> [WORK ORDER]
Begin the copy at the line containing "Image resolution: width=1456" and end it at the final line of the material below, reproducing each line exactly, without images.

START RECORDS TO USE

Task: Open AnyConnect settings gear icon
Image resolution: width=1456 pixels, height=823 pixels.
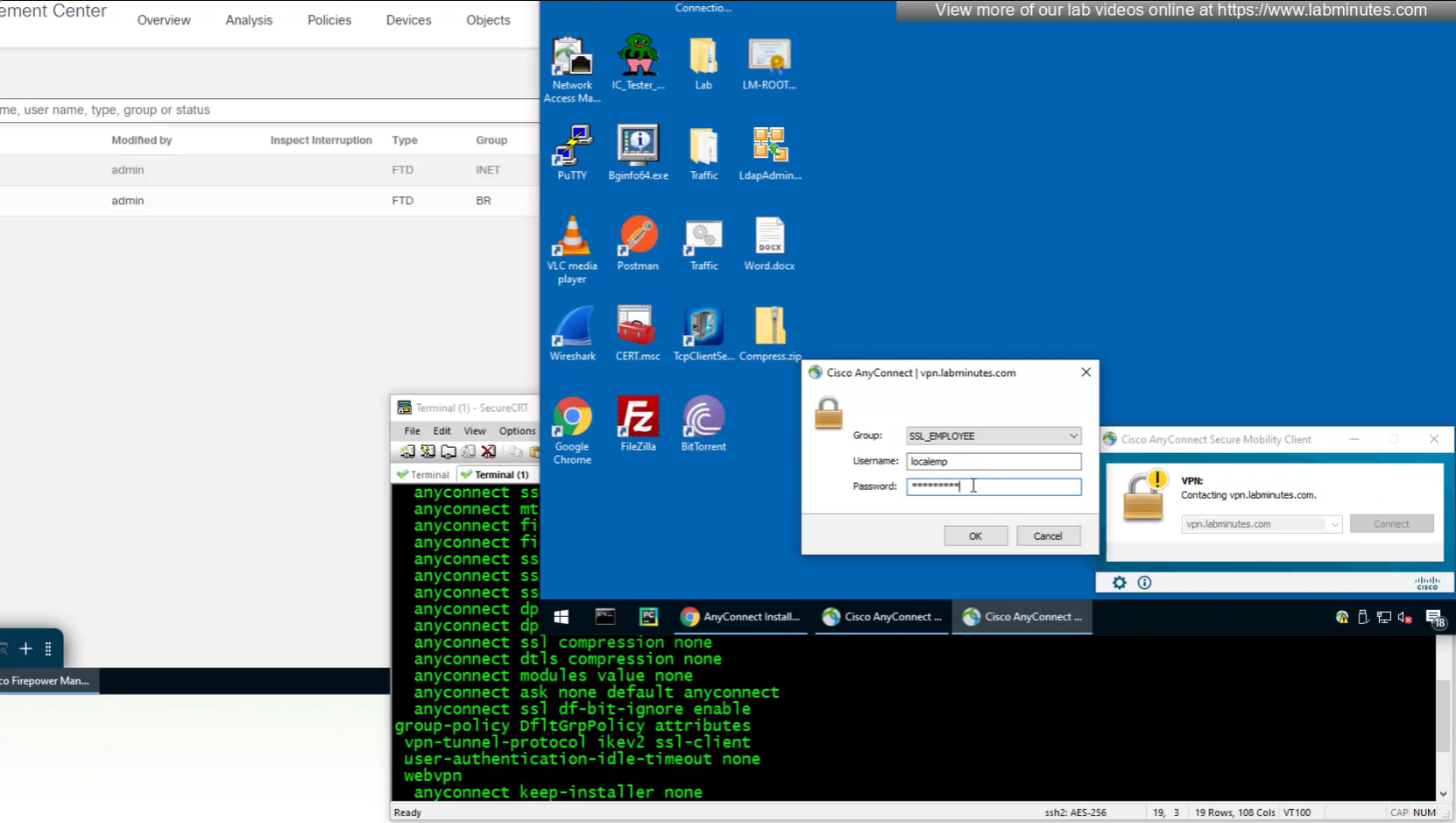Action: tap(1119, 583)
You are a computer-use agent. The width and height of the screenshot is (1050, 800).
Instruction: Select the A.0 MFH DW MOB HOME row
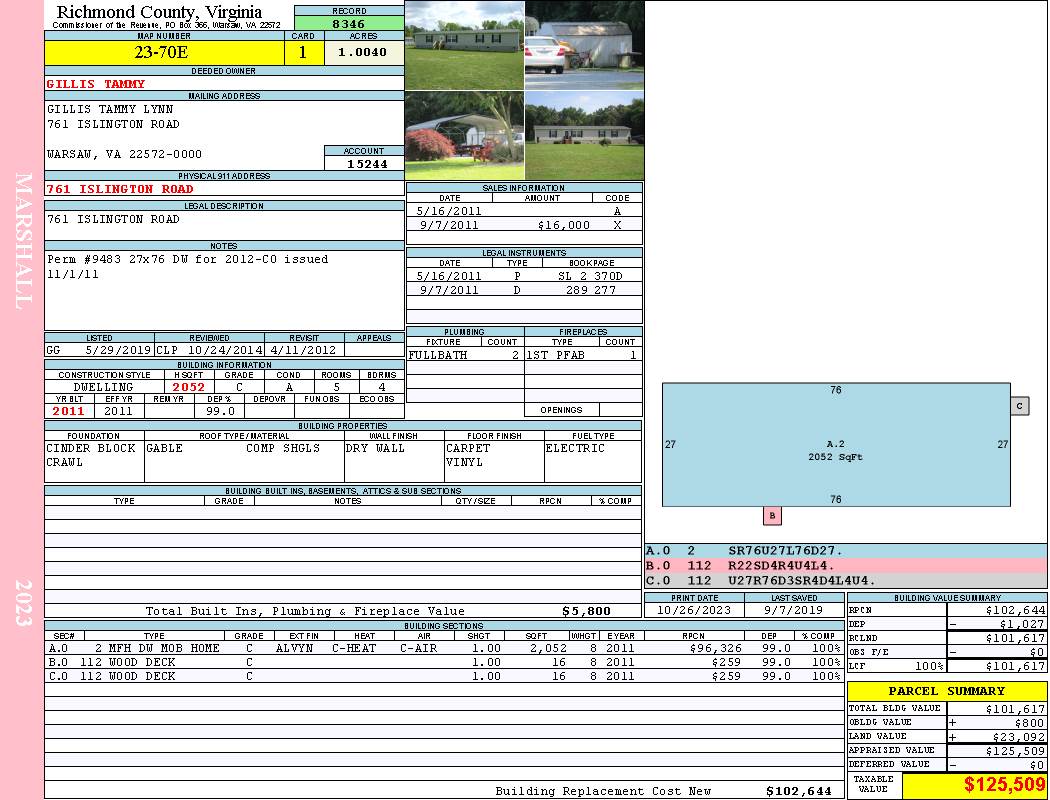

END RECORDS TO USE

> [RESULT]
Image resolution: width=1456 pixels, height=823 pixels.
Action: tap(1119, 583)
You are a computer-use agent. The width and height of the screenshot is (1050, 800).
Instruction: Select the A.0 MFH DW MOB HOME row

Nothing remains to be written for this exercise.